Nota del autor

 

 

 La «pieza de oro» utilizada aquí como unidad monetaria normal es el aureus latino, moneda de 100 sestertii de valor, o sea 25 denarii de plata («piezas de plata»). Puede considerársela como equivalente a una libra esterlina o cinco dólares norteamericanos (de preguerra). La «milla» es la milla romana, unos treinta pasos más cortas que la inglesa. Las fechas marginales han sido dadas, por conveniencia, de acuerdo con los cómputos cristianos; el cómputo griego utilizado por Claudio contaba los años a partir de la primera Olimpiada, que se llevó a cabo en el año 776 a. de C. También por conveniencia se han utilizado los nombres geográficos más familiares. De tal modo, «Francia», y no «Galia trasalpina», porque Francia abarca aproximadamente la misma zona territorial, y porque sería incoherente dar a ciudades como Nimes y Boulogne y Lyon sus nombres modernos —los clásicos no serían reconocidos en términos populares—, ubicándolos a la vez en Gallia Transalpina o, como la denominaban los griegos, Galatia. (Los términos geográficos griegos se prestan a confusión: Germania era denominada «el país de los celtas».) En forma similar, se han utilizado los modos más familiares de los nombres propios: «Livio», en lugar de Titus Livius, «Cimbelino» en lugar de Cunobelinus, «Marco Antonio» en lugar de Marcus Antonius. Claudio escribe en griego, el idioma erudito de su época, cosa que permite entender su cuidadosa explicación de los chistes latinos y su traducción de un pasaje de Ennio citado por él en el original.

 Algunos críticos de Yo, Claudio, el volumen introductorio de Claudio, el Dios, sugirieron que al escribirlo no había hecho más que consultar Los anales de Tácito y los Doce Césares de Suetonio, uniéndolos luego y ampliando el resultado con mi propia «imaginación vigorosa». Esto no fue así, y tampoco lo es en este volumen.
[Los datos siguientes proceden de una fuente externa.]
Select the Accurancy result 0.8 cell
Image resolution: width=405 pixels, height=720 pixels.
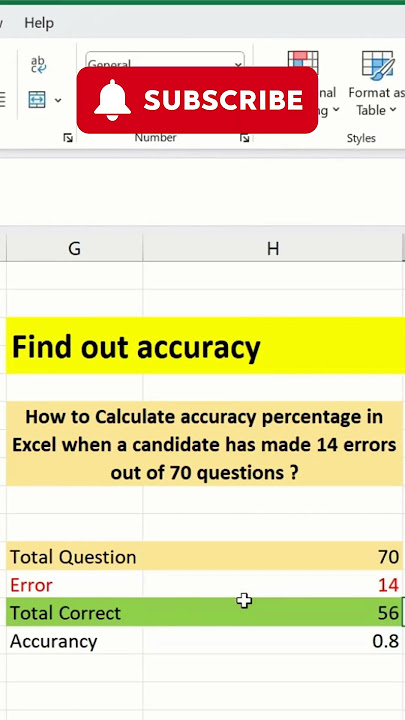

Entre los escritores clásicos en los cuales me he basado para la composición de Claudio, el Dios se encuentran Tácito, Dion Casio, Suetonio, Plinio, Varrón, Valerio Máximo, Orosio, Frontino, Estrabón, César, Columela, Plutarco, Josefo, Diodoro Sículo, Focio, Jifilino, Zonaras, Séneca, Petronio, Juvenal, Filón, Celso, los autores de Los hechos de los apóstoles y de los evangelios apócrifos de Nicodemo y Santiago, y el propio Claudio, en sus cartas y discursos que han llegado hasta nuestro días. Muy pocos incidentes se dan aquí que no tengan un respaldo total de algún tipo de autoridad histórica, y espero que ninguno de ellos sea históricamente increíble. No se ha inventado personaje alguno. La parte más difícil de redactar, debido a la escasez de referencias contemporáneas, ha sido la derrota de Caractato por Claudio. Además, para una visión plausible del druidismo británico, he tenido que complementar las pocas noticias clásicas que existen al respecto con datos tomados de obras arqueológicas, de la antigua literatura celta y de relatos de la moderna cultura megalítica de las Nuevas Hébridas, donde los dólmenes y los menhires todavía se utilizan para las ceremonias. He tenido particular cuidado, en mi narración respecto del cristianismo primitivo, de no inventar nuevos libelos; sin embargo, se citan algunos antiguos, porque el propio Claudio no tenía muy buena disposición para con la iglesia y extraía la mayor parte de su información, en materia de la religión del Cercano Oriente, de su antiguo condiscípulo Herodes Agripa, el rey judío que ejecutó a Santiago y encarceló a San Pedro.

 Vuelvo a agradecer a Miss Laura Riding por su cuidadosa lectura del manuscrito y sus muchas sugestiones acerca de ciertos aspectos de congruencias literarias; y al aviador T. E. Shaw por la lectura de las pruebas. Miss Jocelin Toynbee, catedrática de historia clásica en el colegio Newnham, de Cambridge, me ha proporcionado ayuda por la cual le quedo sumamente agradecido. Y debo reconocer también mi deuda para con la monografía del señor Arnaldo Momigliano acerca de Claudio, recientemente publicada en traducción por la Oxford University Press.